» **Records for the exercise**:
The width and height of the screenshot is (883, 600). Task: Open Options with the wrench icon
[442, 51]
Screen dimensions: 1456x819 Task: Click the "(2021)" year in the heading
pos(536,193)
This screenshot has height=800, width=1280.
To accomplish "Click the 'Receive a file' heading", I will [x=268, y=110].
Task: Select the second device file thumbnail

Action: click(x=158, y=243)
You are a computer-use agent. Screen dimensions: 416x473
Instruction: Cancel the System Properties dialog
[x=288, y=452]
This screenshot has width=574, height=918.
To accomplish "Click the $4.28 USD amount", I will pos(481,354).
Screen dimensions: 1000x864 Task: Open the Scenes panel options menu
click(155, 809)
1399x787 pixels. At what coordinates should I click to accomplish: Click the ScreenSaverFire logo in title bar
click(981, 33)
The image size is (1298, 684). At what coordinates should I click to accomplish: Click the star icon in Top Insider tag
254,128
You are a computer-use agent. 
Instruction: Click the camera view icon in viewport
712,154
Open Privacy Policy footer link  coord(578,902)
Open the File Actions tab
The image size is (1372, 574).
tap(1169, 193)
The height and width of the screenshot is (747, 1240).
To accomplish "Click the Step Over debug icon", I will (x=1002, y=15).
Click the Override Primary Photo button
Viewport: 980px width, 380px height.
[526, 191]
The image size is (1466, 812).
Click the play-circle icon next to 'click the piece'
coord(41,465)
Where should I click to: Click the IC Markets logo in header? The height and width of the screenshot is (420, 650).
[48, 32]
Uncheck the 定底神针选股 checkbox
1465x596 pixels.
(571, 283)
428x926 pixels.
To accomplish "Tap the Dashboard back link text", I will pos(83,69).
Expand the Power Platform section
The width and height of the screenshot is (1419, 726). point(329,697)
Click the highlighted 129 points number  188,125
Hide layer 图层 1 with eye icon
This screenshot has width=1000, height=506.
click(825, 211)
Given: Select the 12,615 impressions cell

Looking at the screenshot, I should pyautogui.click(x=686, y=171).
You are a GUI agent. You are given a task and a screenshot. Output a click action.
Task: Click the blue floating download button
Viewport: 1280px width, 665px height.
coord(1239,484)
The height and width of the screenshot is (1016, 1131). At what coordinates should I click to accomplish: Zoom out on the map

» **Brief**: If a line above holds the string "computer", count it; give the final total as the only output.

» **Answer to the exercise**: 2